Singapore is an island with a rich pre- and post-colonial history that shaped most of its culture, food and language. From the late 1200 to 1800 AD, it was a trading port known as Temasek, and a spot of contention between ancient Siamese, Indonesian and Malay kingdoms until the Johor Sultanate finally took it over. Even then, the island had settlers and traders of many ethnicities. The British governor Stamford Raffles arrived in the late 1800s, and through exploiting the court disputes of the Johor Sultanate, successfully established the island as a trading base of the British India Company to challenge the Dutch colonials’ influence within the region. Thus, Singapore was founded; though eventually gaining its own independence post-WW2 as a republic, breaking away from the newly formed Malaysia in 1965.
All that gave birth to an industrious, multicultural people who had built and progressed the port city into the small but prosperous nation today; and with them, came to Singaporean English or Singlish – a colloquial pidgin of Hokkein, Teochew, Cantonese, Tamil, Malay and English. If you’ve ever been to Singapore, you’ve probably heard it before. A unique mix of slangs and words with a strange English-based linguistic structure. Although the official national languages are Standard English, Malay and Mandarin, with many efforts by the local government to emphasize the use of ‘proper language’ in mass media, Singlish has always been the ‘glue’ that brought all local ethnicities together. Undoubtedly the most defining aspect of Singaporean culture; spoken by people from all walks of life, from homes and streets to markets, eateries and workplaces.

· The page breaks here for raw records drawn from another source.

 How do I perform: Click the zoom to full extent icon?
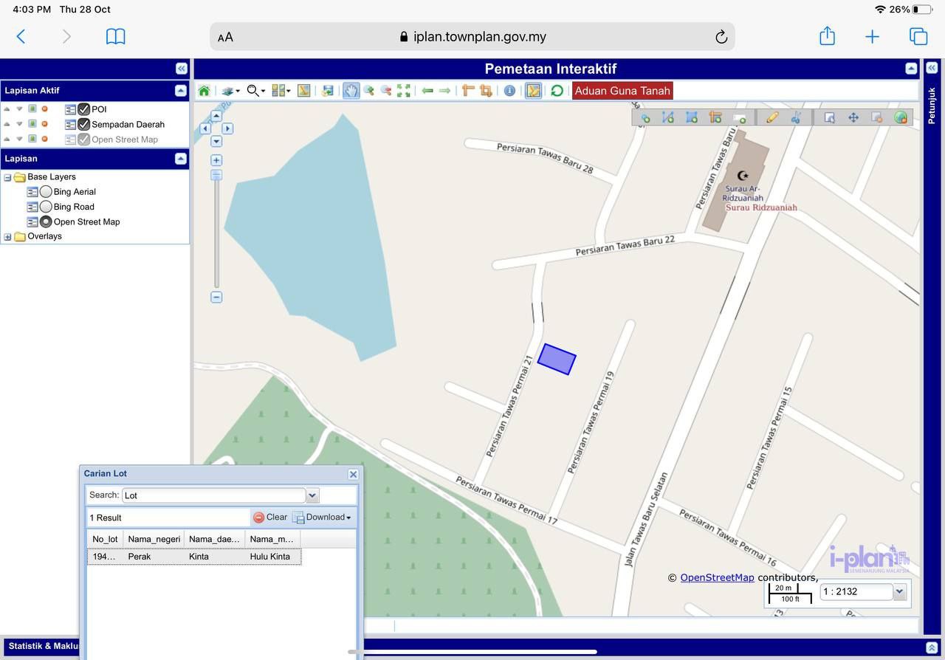(404, 91)
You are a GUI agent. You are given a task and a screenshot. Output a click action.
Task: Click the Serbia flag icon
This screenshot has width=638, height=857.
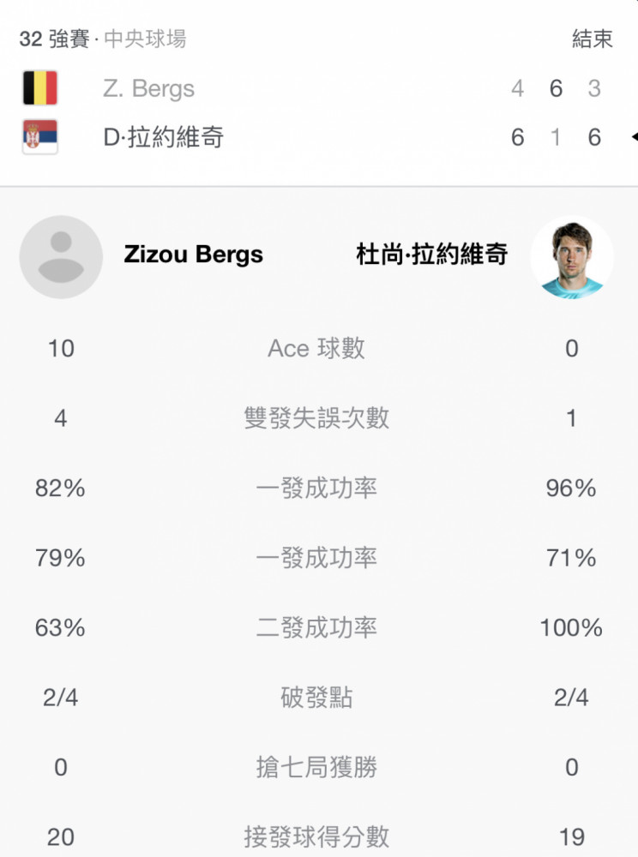[x=40, y=136]
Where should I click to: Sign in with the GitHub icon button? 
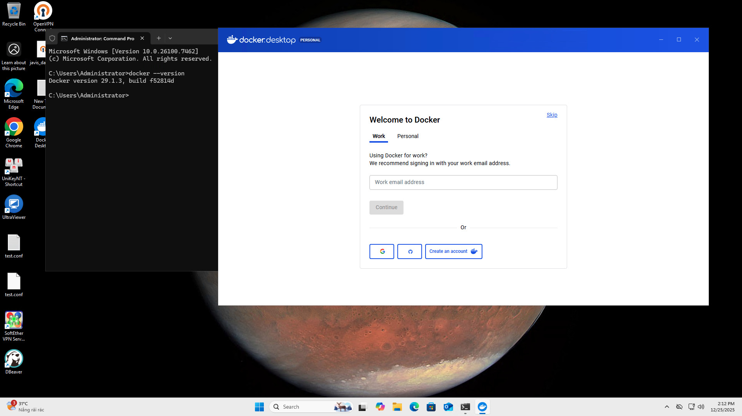(409, 251)
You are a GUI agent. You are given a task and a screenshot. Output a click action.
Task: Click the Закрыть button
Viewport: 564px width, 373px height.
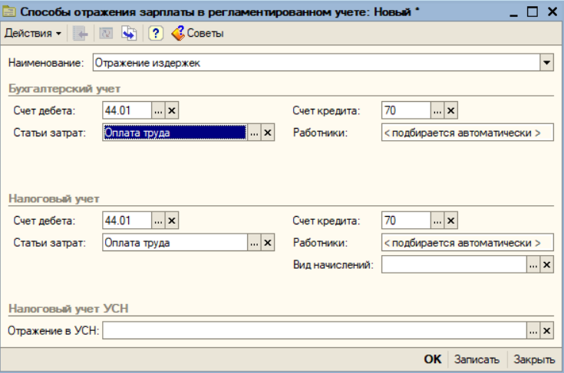534,359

In recent years, many local academics took it upon themselves to study, dissect and analyse Singlish. Even the Wikipedia entry is surprisingly extensive. But perhaps the most unexpected turn of events is the inclusion of Singlish words and terms into the official Oxford English Dictionary since March 2016.

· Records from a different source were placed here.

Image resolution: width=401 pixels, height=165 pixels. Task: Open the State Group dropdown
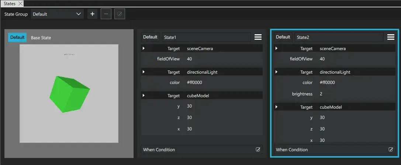pos(57,14)
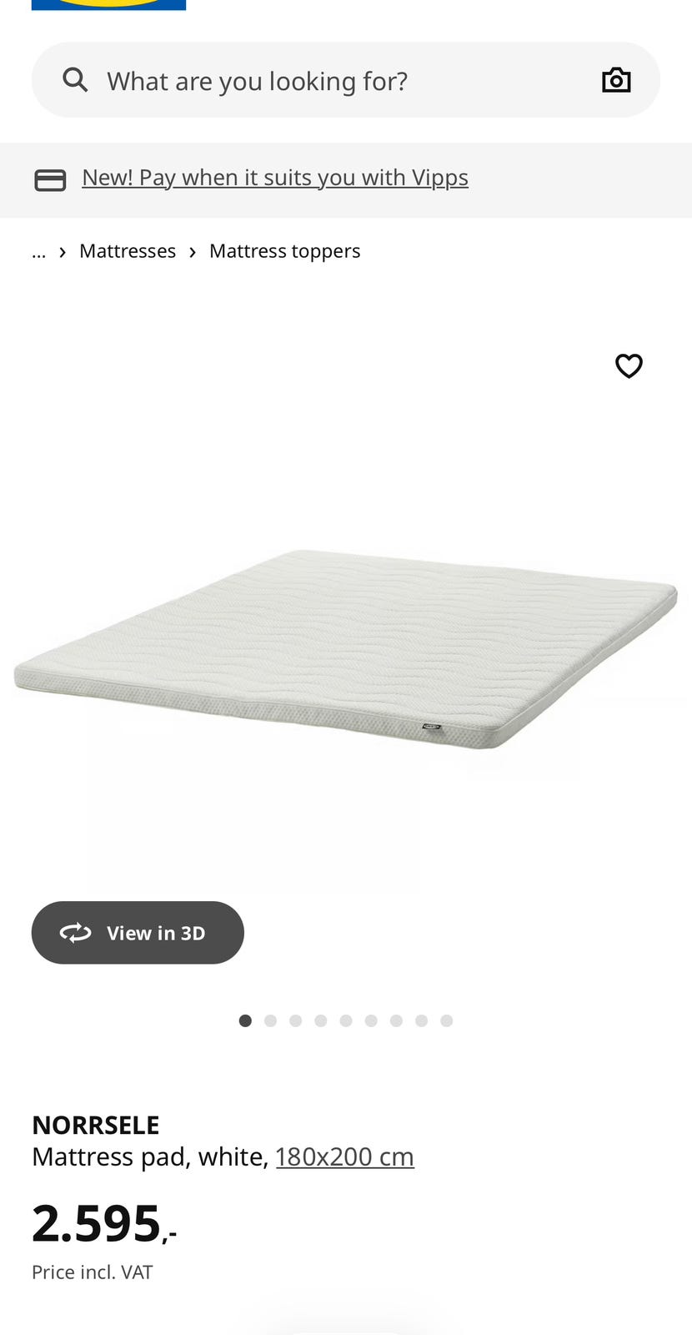Open visual search with the camera icon
692x1335 pixels.
[x=616, y=80]
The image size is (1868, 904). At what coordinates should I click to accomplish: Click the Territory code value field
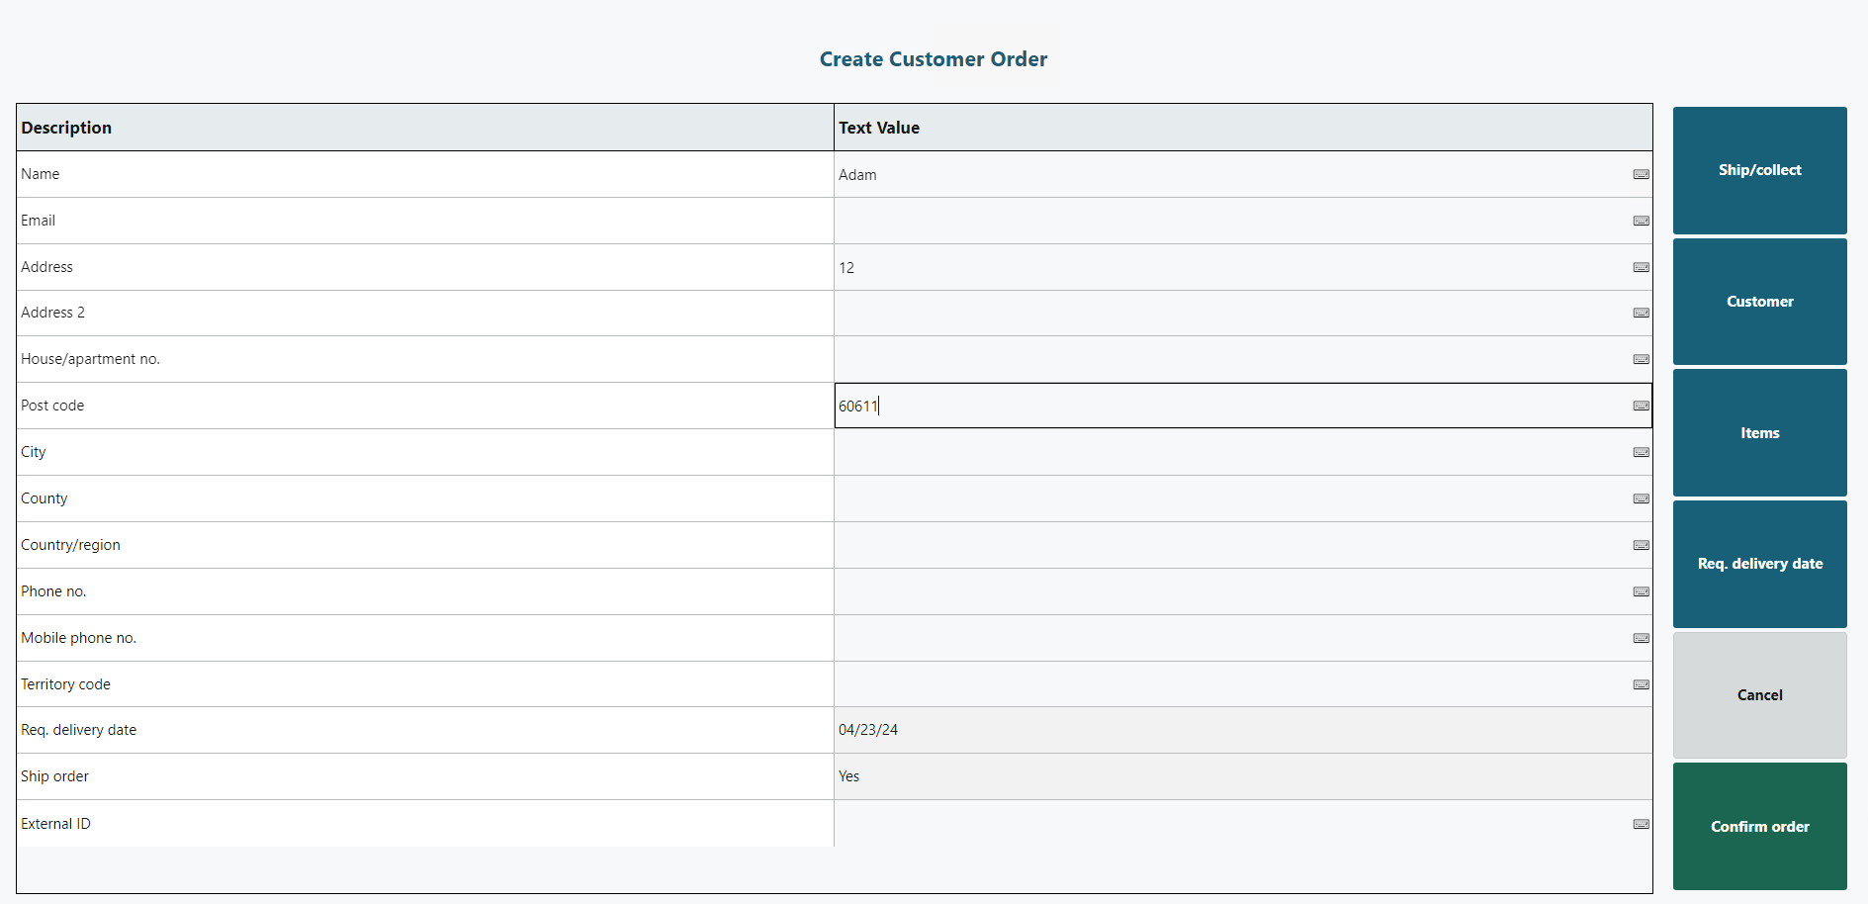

So, you might want to learn them for your next visit to Singapore!
Here’s the list:
Ang Moh – foreigner, specifically ‘white people’. Similar to ‘Farang’ in Thai.
Blur – to be confused or uninformed.
Char Siu – the delicious Chinese roast pork.

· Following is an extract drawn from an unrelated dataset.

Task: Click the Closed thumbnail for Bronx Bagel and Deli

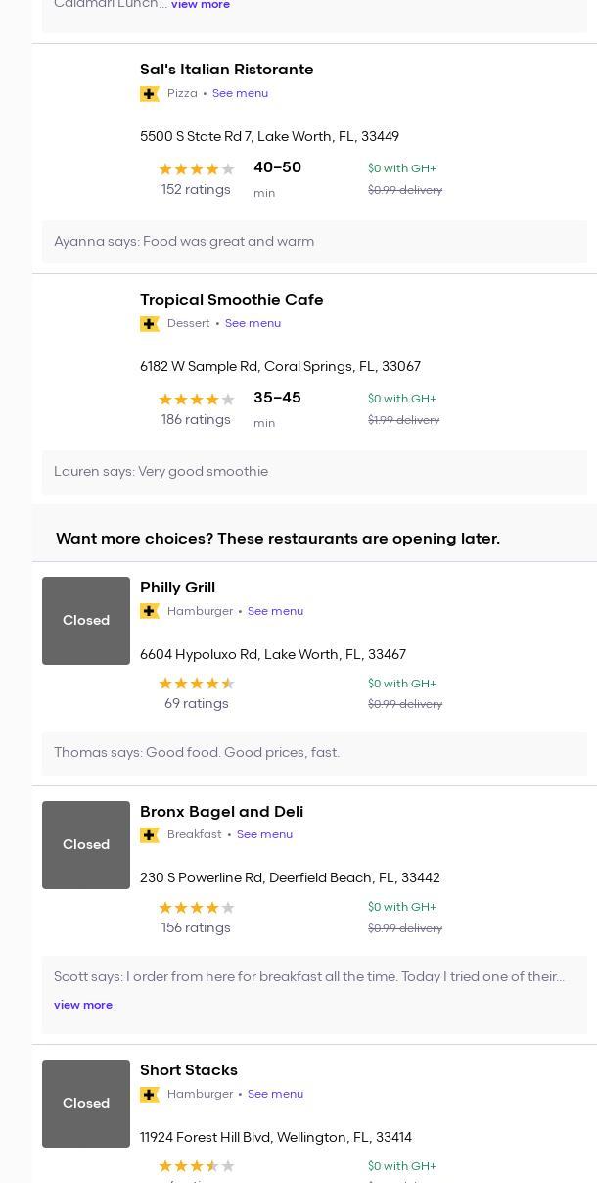Action: point(86,845)
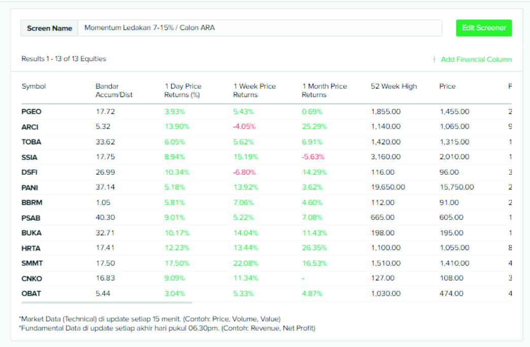Sort by 1 Day Price Returns header
This screenshot has width=530, height=347.
coord(183,90)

Chilli Crab – a signature Singaporean recipe.
Chinese Helicopter – a Chinese-educated person unfamiliar with the English language.
Hawker Centre – an open-air food court with multiple stalls that offer a vast variety of local cuisines.
HDB – High-rise public housing estates built and managed by the Housing and Development Board of Singapore.
Killer Litter – Objects thrown or falling from high-rise buildings that endanger the people below.
Lepak / Lepaking – To loiter, relax or hang out.
Shiok – Cool, great, exciting, amazing, delicious fun, or superb.
Sabo – To cause inconvenience, trouble, harm. To play a trick or prank others.
Sabo King – Trickster, prankster, or troublemaker; especially to gain personal advantage.
Sotong – Originally means cuttlefish, squid or octopus in Malay. In Singlish, it refers to a clumsy, stupid or ignorant person. Most commonly used in the phrase ‘blur like sotong’.
Teh Tarik – Meaning ‘Pulled Tea’ in Malay. A sweetened milk tea, made by pouring repeatedly between two containers to produce a thick foam on top. A popular Malaysian and Singaporean drink.
Wah – Exclamation at the start of a sentence to express admiration, encouragement, delight or surprise. Similar to ‘Wow’.
Wet Market – Market for fresh meat, seafood and veggies. Besides Singapore, all Southeast Asian countries have them.